_What this task involves_
Would you copy only the lines below, from the one containing "The height and" through the very last one, leaving the pictures out?

Material supplied START

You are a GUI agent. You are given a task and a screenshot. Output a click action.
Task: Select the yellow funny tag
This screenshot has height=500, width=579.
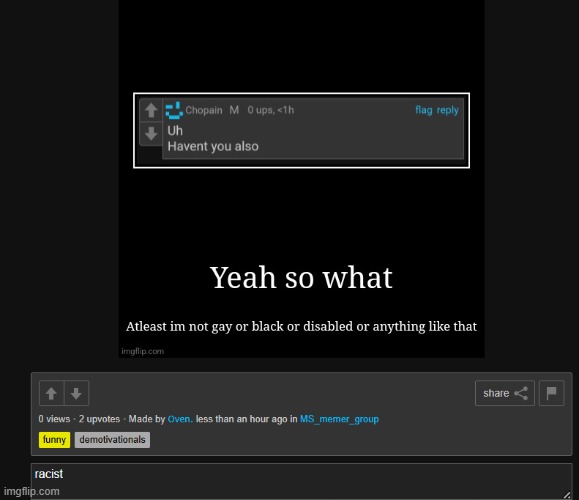tap(54, 440)
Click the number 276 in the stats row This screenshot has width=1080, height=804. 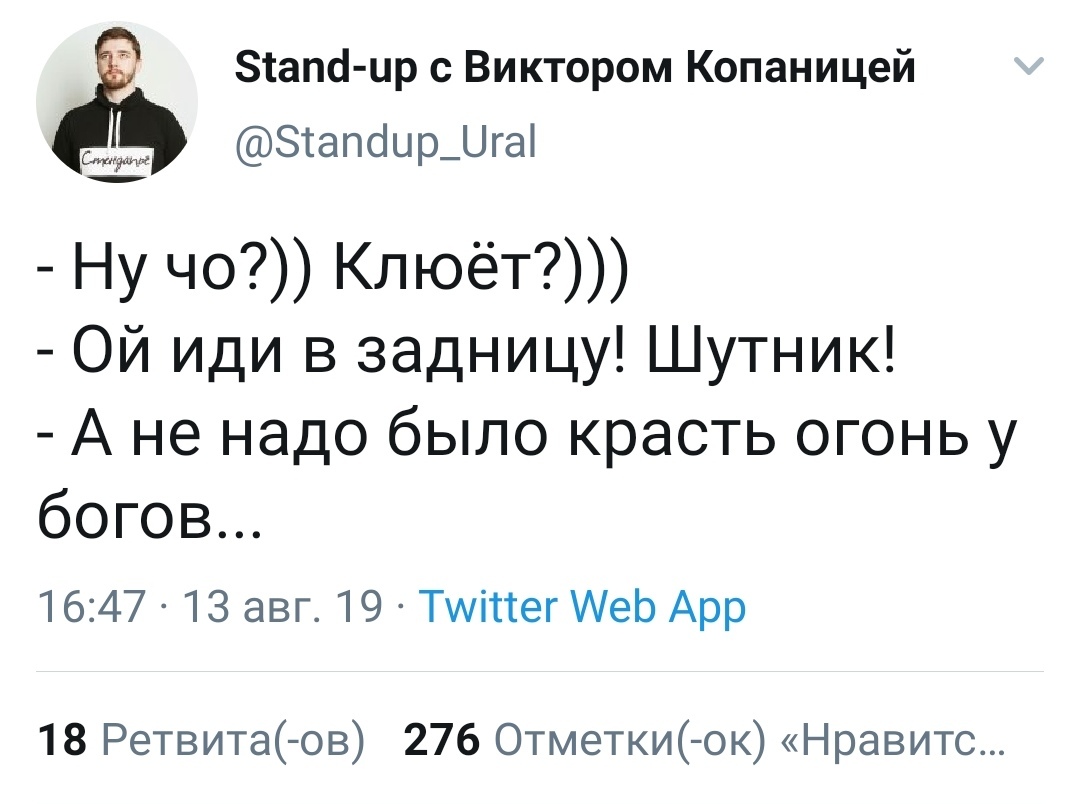[x=441, y=742]
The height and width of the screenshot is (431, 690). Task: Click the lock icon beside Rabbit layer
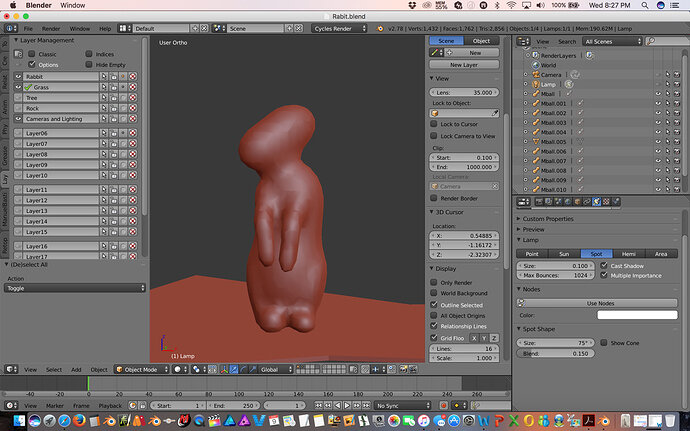pos(114,77)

Material supplied END

_Written answer_
The height and width of the screenshot is (431, 690). Task: Click the lock icon beside Rabbit layer
pos(114,77)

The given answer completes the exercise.